Peter Lebbing peter at digitalbrains.com
Mon Apr 9 16:16:34 CEST 2018


On 06/04/18 16:55, Sam Bull wrote:
> The only way for this to work correctly, is if the email address the key has
> been validated for is stored in addition to the key itself. At this point, there
> is no advantage to the user ID matching the address, as you are individually
> storing the addresses you have validated the key for.

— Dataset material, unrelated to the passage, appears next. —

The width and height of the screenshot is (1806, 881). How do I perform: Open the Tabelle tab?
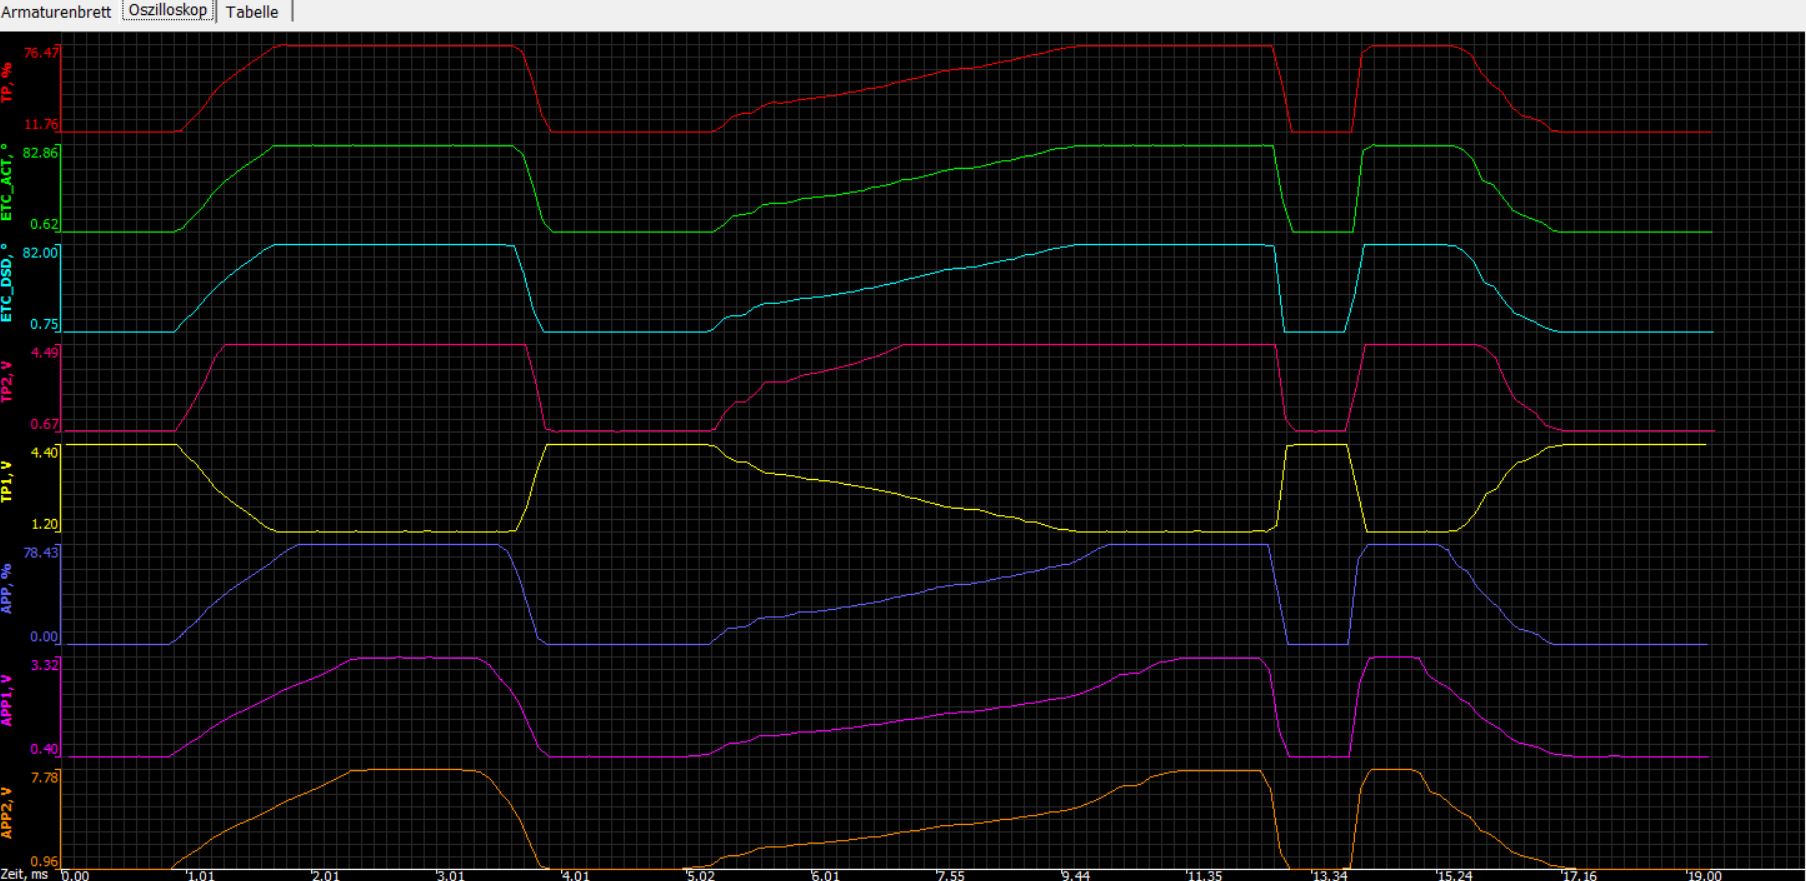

WKD and TOFU work on two "problems": discovery and validation. They
specify how to find a key and they give a mechanism to assign a level of
validity to UID's.

What they do not work on is key binding. They do not change how OpenPGP
binds e-mail addresses to keys. OpenPGP does this binding by having UIDs
on keys. The validity of this UID will then still need to be determined;
an invalid UID also does not bind.

What you are proposing is a different mechanism of key binding. While
this is perfectly valid, it is not WKD or TOFU as it is currently
designed, as I understand it. Rather, it is a new design to tackle the
"problem" of key binding.

A good design is more than just noting that "there is no advantage" to
elements of an existing different design and tossing it out. Especially
when there are adversaries involved like in cryptography, you need to
think well about the implications. Preferably you should consider all
aspects well during the design phase, rather than reshape an existing
design that never accounted for the way you will use it now. The history
of cryptography has quite some "D'oh!" moments because people thought
they could bend existing algorithms to perform new tasks. If it was just
Homer Simpson embarassing himself it wouldn't be that bad, unfortunately
the stakes are higher.

HTH,

Peter.

-- 
I use the GNU Privacy Guard (GnuPG) in combination with Enigmail.
You can send me encrypted mail if you want some privacy.